Required work: In the material below, find the line with "Image resolution: width=849" and the line with "The width and height of the screenshot is (780, 585).", then output both and every line between them exactly, omitting pictures.

Task inputs:
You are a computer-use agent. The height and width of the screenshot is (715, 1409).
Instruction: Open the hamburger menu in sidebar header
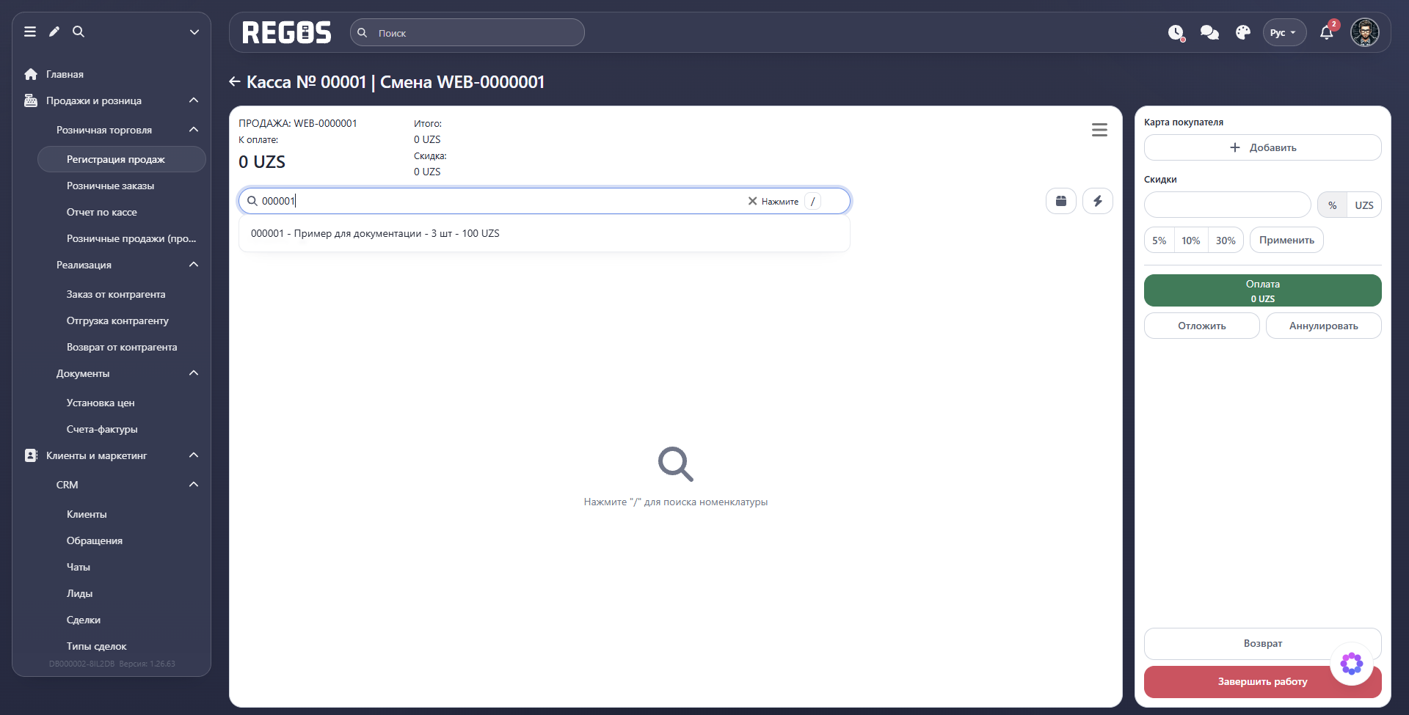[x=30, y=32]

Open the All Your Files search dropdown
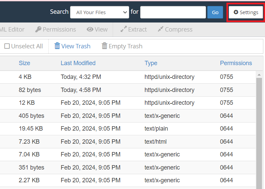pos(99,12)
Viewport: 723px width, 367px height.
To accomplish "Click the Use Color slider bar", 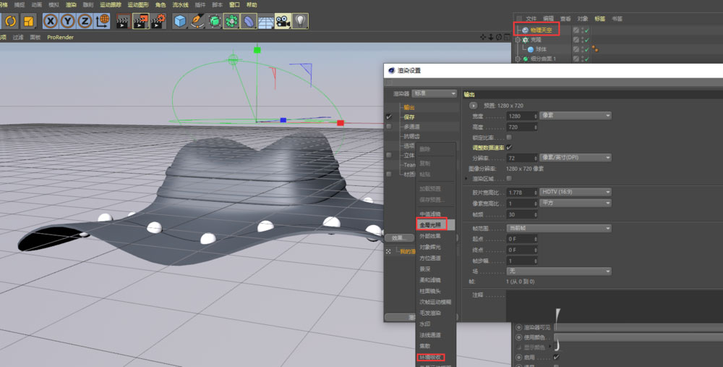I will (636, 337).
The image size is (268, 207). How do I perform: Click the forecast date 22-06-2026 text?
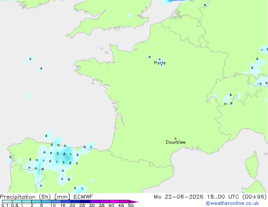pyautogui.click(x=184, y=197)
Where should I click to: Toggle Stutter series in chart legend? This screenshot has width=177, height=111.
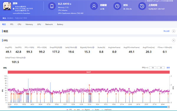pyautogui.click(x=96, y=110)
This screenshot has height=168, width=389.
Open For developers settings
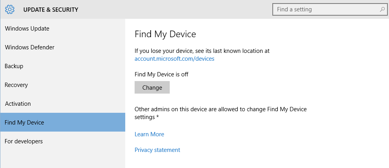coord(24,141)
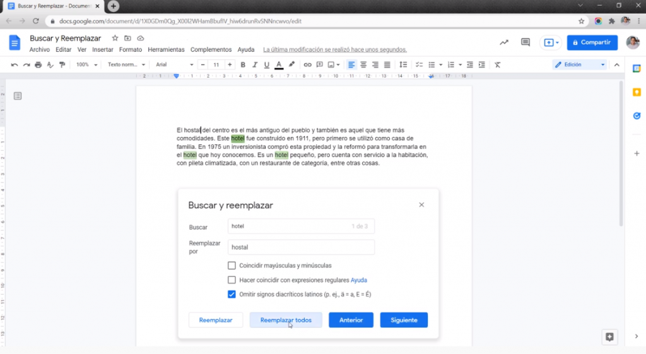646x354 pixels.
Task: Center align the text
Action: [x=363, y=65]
* * *
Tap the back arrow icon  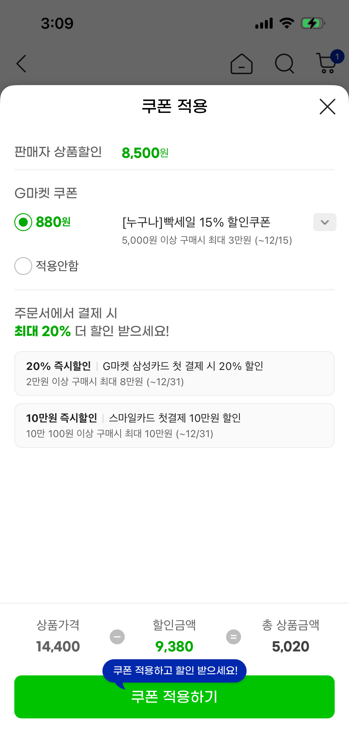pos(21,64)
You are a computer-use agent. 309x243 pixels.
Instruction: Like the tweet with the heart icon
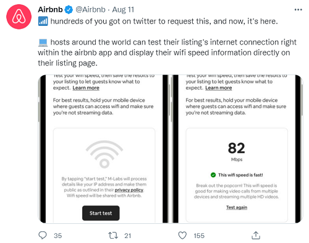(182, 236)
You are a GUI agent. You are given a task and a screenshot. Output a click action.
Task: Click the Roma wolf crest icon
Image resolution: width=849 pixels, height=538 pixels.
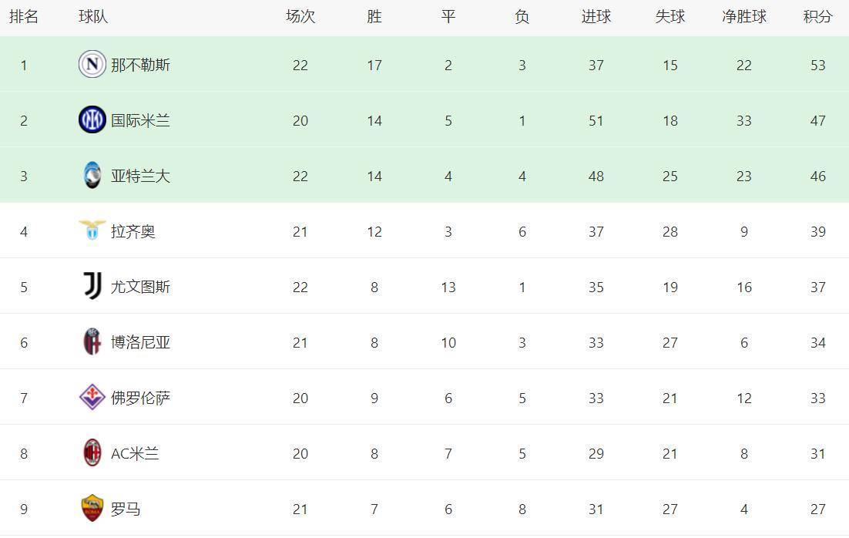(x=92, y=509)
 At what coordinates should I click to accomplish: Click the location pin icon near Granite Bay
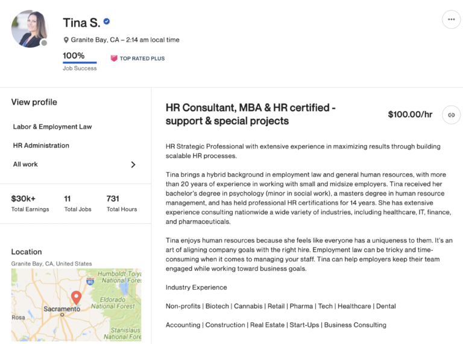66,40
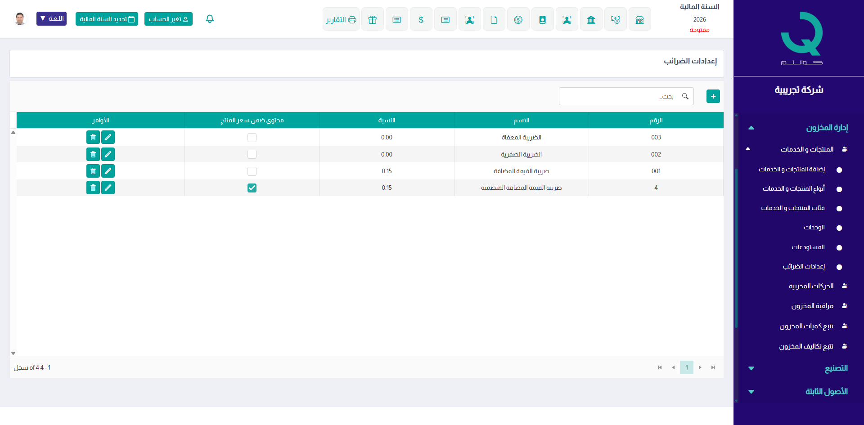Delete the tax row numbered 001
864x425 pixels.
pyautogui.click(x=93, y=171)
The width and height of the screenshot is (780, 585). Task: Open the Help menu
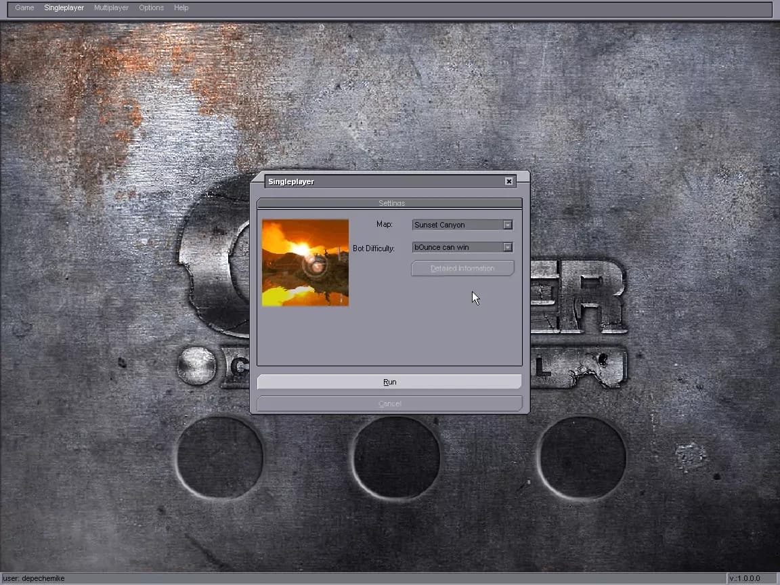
...
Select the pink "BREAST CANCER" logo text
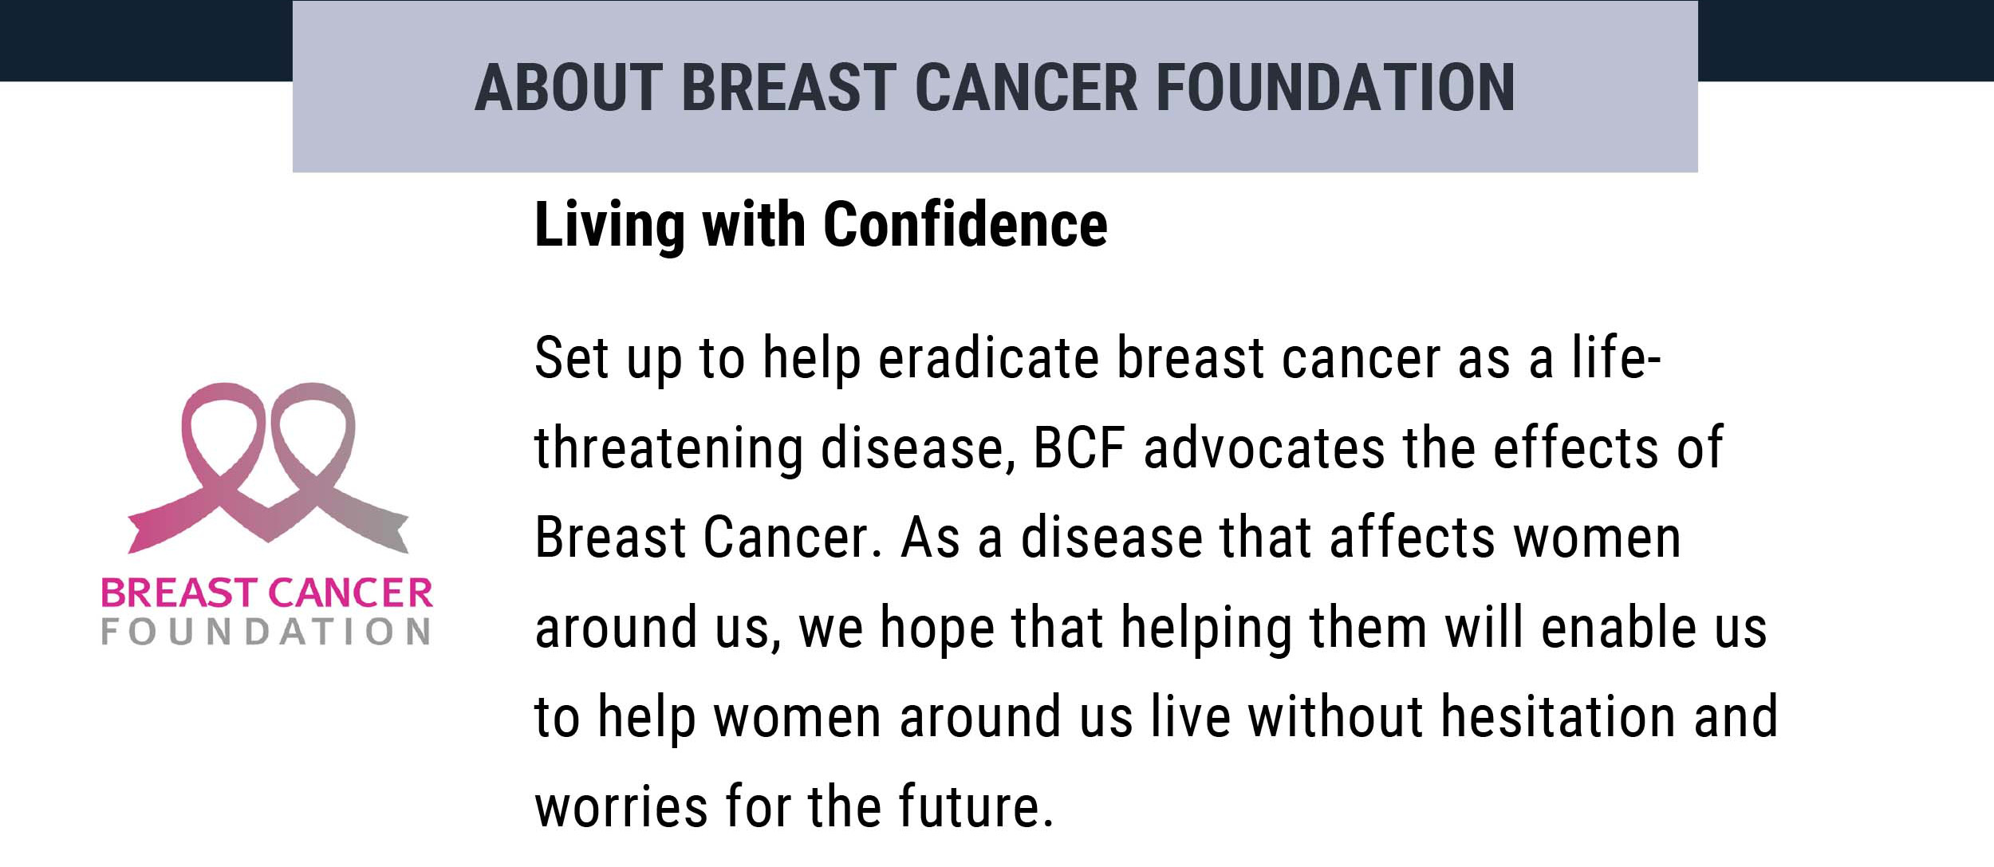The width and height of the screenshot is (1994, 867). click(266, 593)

Problem solution:
Image resolution: width=849 pixels, height=538 pixels.
(x=92, y=509)
 At what coordinates should I click to accomplish: Click the location pin icon near Granite Bay
66,40
Delete the tax row numbered 001
864x425 pixels.
pyautogui.click(x=93, y=171)
The width and height of the screenshot is (780, 585). Task: Open the Help menu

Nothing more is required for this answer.